How Lenin mutated Marx’s ideas to demonize capitalism and justify tyrannical state socialism
It was Lenin (1870-1924) much more than Marx who promulgated the false equivalence of colonialism and imperialism with free market capitalism. Imperialism is “state policy, practice, or advocacy of extending power and dominion, especially by direct territorial acquisition or by gaining political and economic control of other areas.” (Encyclopedia Britannica). Imperialism is a problem coming from governments either attacking other countries or failing to enforce laws against foreign aggressors. Imperialism exists independent of capitalism although historically there is a correlation. Due to stronger governments and better rule of law throughout the world, imperialism is not as common as it once was.

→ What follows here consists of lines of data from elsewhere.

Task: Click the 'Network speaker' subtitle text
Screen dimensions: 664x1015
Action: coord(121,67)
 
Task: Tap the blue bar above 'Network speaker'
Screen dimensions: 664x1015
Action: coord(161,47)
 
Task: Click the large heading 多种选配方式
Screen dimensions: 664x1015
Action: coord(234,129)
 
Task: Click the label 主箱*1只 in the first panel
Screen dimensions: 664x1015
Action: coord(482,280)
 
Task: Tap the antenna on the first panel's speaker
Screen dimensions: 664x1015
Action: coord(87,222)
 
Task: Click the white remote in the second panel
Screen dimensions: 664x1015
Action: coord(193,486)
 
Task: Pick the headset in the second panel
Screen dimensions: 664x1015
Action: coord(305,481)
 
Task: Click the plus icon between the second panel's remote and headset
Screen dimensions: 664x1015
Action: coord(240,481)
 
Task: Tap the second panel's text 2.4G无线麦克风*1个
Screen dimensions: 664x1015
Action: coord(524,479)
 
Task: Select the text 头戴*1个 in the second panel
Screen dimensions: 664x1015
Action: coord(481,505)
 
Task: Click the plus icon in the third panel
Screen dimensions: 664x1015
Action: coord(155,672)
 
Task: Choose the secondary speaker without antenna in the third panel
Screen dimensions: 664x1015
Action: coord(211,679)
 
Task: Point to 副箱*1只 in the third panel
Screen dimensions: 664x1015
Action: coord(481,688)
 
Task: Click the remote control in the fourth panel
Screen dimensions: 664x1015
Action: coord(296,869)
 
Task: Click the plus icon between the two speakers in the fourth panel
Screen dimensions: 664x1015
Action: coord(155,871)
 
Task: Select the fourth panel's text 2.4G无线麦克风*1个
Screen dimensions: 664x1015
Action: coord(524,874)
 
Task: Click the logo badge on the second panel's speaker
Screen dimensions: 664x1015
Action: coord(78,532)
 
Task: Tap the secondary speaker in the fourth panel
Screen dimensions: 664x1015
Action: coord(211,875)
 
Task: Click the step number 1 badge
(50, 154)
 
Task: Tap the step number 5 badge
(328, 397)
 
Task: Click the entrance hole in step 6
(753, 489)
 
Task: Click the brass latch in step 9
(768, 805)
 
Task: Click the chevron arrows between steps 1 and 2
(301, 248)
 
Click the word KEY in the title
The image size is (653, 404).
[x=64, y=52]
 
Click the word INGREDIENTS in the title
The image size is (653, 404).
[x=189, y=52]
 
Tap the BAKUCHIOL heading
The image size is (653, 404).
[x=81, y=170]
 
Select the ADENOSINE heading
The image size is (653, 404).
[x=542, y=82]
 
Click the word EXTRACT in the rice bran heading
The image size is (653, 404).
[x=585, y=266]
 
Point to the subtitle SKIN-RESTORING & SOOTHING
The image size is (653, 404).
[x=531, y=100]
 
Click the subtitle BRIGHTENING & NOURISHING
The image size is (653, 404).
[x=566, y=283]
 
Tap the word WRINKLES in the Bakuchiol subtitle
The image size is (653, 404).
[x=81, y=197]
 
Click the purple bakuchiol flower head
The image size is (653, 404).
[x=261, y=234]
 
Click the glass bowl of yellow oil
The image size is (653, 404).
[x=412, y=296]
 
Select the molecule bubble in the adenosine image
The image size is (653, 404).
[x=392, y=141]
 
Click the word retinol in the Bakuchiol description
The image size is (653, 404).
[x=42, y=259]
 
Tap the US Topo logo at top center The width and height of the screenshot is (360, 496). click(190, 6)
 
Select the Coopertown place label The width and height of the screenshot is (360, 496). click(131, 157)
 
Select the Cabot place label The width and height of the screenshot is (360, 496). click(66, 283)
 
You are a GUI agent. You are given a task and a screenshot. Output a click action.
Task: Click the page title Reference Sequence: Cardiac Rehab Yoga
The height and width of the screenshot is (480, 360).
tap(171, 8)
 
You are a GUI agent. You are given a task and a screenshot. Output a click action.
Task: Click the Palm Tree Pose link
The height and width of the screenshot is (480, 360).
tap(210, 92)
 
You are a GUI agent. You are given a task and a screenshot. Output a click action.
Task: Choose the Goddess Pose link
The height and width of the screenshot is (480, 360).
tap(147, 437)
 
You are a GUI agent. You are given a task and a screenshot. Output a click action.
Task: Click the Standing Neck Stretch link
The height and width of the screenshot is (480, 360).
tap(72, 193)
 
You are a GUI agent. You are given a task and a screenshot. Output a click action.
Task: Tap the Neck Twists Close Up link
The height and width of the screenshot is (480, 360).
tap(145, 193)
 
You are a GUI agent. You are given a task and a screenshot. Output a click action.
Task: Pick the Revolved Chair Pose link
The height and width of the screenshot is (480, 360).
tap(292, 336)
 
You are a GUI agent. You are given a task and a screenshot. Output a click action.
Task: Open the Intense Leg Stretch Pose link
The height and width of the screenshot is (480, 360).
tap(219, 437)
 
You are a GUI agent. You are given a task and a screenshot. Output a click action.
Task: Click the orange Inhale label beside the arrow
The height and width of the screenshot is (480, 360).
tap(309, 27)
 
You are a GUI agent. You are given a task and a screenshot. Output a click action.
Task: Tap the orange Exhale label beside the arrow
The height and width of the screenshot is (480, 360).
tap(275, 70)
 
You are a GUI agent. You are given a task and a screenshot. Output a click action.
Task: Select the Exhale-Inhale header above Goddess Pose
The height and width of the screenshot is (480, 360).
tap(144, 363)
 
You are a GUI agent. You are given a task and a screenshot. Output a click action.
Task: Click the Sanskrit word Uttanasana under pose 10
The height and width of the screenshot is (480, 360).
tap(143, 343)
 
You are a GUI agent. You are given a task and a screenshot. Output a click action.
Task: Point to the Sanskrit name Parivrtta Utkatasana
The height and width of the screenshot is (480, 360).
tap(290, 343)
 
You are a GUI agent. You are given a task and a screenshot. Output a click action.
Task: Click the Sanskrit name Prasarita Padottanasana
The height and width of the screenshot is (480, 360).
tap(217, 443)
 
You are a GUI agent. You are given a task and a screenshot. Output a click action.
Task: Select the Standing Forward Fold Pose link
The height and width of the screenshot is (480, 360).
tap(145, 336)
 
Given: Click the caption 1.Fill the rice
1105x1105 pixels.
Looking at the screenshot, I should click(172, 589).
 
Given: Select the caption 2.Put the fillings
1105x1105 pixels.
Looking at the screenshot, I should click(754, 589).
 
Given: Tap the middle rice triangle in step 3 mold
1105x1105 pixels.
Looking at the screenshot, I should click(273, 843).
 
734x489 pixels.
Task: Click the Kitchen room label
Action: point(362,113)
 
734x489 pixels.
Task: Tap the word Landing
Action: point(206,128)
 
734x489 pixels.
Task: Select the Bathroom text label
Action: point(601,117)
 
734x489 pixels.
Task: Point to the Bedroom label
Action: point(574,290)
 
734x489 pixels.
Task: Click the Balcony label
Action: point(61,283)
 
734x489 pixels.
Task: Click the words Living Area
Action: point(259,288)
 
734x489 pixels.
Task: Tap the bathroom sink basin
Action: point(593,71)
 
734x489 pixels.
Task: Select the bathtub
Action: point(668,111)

Marx predicted the communist revolution was inevitable and would occur first in Germany. Instead it was in Russia that communism was born in 1917. Lenin distorted Marx’s thought, advocating that the communist state be run by a “vanguard party” which must brutally eliminate all dissent. Lenin is still idolized in Russia and held by many as more ethical than Stalin. However, in numerous documented cases Lenin ordered dissidents to be hanged or sent to work camps. Sadly, Lenin’s ideas were copied all over the world, leading to the preventable deaths of at least 90 million under communism. Even though since the collapse of USSR people have proclaimed that communism and state socialism are dead forever, the follies of communism and socialism are just as true and just as dangerous today as they were then. As F.A. Hayek warned in his book The Road to Serfdom, socialism inherently necessitates centralized planning, which inevitably leads to a totalitarian state.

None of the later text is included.